We will be transformed to reflect his glory (Col. 3:4).

We will live in a world filled with God's glory (Rom. 8:21).

Why do I say we have a guarantee of this? Because "hope" does not mean a fond wish or a good probability. It means a confident expectation, a certainty. This day is certainly coming because the God who has fulfilled all the promises he makes through scripture has promised this as well. And if you've received Christ, you can be certain that you'll get in on this because Jesus Christ fully paid your ticket. You may make many mistakes between now and then that cost you some joy and fruitfulness in this life--but nothing will cancel your admission to the big show!

3: Productive suffering

Here is a third great benefit (read 5:3a)--the ability to rejoice in the midst of our sufferings. Even if Paul stopped here, we could understand how this is true because of the two benefits he has already described.

Personal access to God is a tremendous source of comfort during personal suffering. To be able to draw near to God in times of trouble and experience his peace guarding my heart and mind (Phil. 4:6,7) is more wonderful than words can describe.

Realizing that one day all this suffering will be ended and replaced with the glory of God's perfection has a wonderfully fortifying effect (VACATION PRINCIPLE).

But Paul means more than this.
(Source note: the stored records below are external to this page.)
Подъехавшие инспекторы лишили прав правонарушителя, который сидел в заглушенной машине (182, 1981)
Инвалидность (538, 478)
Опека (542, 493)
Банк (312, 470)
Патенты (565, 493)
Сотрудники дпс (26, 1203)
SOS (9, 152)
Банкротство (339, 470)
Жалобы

The reason why we can rejoice in the midst of our tribulations is not just that God fortifies us in the midst of them, or that he will one day remove them--but that he somehow makes these suffering productive (read 5:3-5). When you receive Christ, God doesn't remove you from all suffering in this life. In fact, he warns you that you will have more suffering in this life (ME NOW). But he promises to work through those very sufferings to shape and mold and strengthen and mature you. He doesn't cause the sufferings, but he somehow customizes them to develop your character. Paul mentions three character results that God brings about uniquely through suffering.

He will produce perseverance--literally, the ability to "hang in there." This is the ability to keep going in spite of the pain, not deviating from the path, fulfilling your responsibility no matter what the cost. It's what Tom Hanks had in "Saving Private Ryan" that was so inspiring to me that I wept both times I saw it. This is the opposite of being soft, overwhelmed by suffering so that you cave in and quit and adopt the miserable goal of just avoiding pain. If you know Christ, God is like a STRENGTH COACH--overseeing every suffering that comes into your life to build perseverance.

He will produce proven character. This is the word used to describe gold after it had been smelted until the dross had been burned away. This is spiritual depth, spiritual reality that comes through unmistakably and deeply impacts people for Christ. When they talk about Christ and following him, you sense they are not spouting memorized platitudes--but that they know what it means. They have the ability to inspire you to give your life to Christ. Do you know what I have discovered about these people? They have suffered deeply, and this suffering has produced this depth and reality. If you are committed to avoiding pain as your first priority, you won’t really succeed--but you will succeed in remaining a superficial person.

He will produce hope. This "hope" is different from the hope mentioned in 5:2. It refers to confidence in God's goodness and faithfulness in this life. It is the opposite of being fearful and doubtful and cynical about whether God will really take care of you. This is one of the great benefits of walking with God over a period of years. You accumulate your own precious track-record of God's faithfulness, and this builds an increasing confidence that God will come through and enable you to handle and grow through whatever life throws at you.

This is why one of the most amazing things you hear walking Christians saying is that they are actually glad that God permitted them to suffer in certain ways, because the value of these results so far outweigh the pain they have experienced. Let's look at a real-life example of how God does this (VIDEO) . . . 

GOSPEL: If you have never asked Christ to come into your life, I appeal to you to do so now. What good reason do you have for rejecting his offer to give you peace with God, a guaranteed future, and productive suffering? Why not tell him you are ready to receive this gift?